## Passage shown
· · · · ·
My husband gets rolled up little pieces in there from time to time (completely sickening to me), but I don't. I don't scrub my butt the way he does, for pieces to rip off in there. Front to back one time each with 2 -3 size-of-poo appropriate new wads, and the tp is usually in tact.

OMG. Did I just describe my butt wiping technique online?
Kermit, you owe me a new keyboard. I ruined mine spewing coffee from my nose when I read this. Can't.stop.laughing....

I love the idea of cloth wipes. I have certainly used what I refer to as the "pee towel" when we're out of TP but in a million years I could never convince my dh to do it. I'm laughing just thinking about the look on his face if I mentioned it. Oh man.


----------



## StephanieK (Aug 28, 2003)

I'm glad this thread resurfaced. I tried cloth and I love it. I just ordered more baby wipes and use those. It's great. DH isn't doing it, but he may try if I get a mini shower.
· · · · ·
## Raw records
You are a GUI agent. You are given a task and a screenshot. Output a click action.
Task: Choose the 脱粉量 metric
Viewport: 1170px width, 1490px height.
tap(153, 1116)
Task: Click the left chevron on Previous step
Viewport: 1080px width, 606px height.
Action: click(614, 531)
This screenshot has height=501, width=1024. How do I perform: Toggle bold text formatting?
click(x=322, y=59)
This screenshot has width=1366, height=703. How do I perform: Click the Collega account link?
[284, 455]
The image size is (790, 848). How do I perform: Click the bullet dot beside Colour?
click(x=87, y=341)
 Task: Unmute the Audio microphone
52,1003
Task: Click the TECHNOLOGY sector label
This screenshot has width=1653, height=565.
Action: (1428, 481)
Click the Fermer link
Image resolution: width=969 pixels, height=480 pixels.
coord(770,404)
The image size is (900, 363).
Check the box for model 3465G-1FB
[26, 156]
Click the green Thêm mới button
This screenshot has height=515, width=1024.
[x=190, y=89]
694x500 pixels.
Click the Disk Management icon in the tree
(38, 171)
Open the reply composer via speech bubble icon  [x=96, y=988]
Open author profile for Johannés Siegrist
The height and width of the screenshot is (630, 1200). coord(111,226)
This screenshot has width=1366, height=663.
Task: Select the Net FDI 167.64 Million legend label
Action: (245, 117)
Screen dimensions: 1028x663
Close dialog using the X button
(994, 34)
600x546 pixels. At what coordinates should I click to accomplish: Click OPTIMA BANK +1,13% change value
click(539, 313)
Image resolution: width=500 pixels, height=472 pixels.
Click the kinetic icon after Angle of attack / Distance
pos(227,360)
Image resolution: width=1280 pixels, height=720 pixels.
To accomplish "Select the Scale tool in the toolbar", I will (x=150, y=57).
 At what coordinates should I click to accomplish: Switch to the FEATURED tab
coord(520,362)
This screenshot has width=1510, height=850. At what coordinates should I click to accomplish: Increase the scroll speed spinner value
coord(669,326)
· · · · ·
## What to work on
Extend the forum thread about using cloth wipes instead of toilet paper, picking up after its last post. The entries come from a source unrelated to the thread on cloth wipes.

## In response
Stephanie


----------



## Laughingmommy (Oct 10, 2002)

> _Originally posted by tabitha_
> *like i have mentioned several times in this thread,i keep Tp for my guests as well. few/none of them opt to use it but that is their choice.*
> 
> I am one of those guests. I have to admit, it was a few visits before I felt comfortable using Tabitha's wipes. I am generally very squeamish about body functions. After she told me that she used OUR wipes (GASP!!!), I forced myself to try to use hers at her house. Once I did once, I wondered why it was ever even an issue! Tabitha's is the only place outside of our house where I feel relaxed going to the bathroom.... no itchy (I have eczema), dry, gross, unclean bottom. And she uses all natural cleaners, so no reactions to detergent either!
> ...


----------



## arthead (Nov 25, 2003)

cloths for #1, tp for #2


----------



## HeatherTremblay (Jun 7, 2003)

Quote:


Originally Posted by *Butterflymom*
Since you're washing cloth diapers anyway, and most of us have learned the beauty and glory of having a mini shower by the toilet, why not spray ourselves when we potty and then wipe ourselves dry with a nice cloth wipe?

My friend Jennie uses cloth wipes for her family, which I applaud wholeheartedly, and admire her for immensely.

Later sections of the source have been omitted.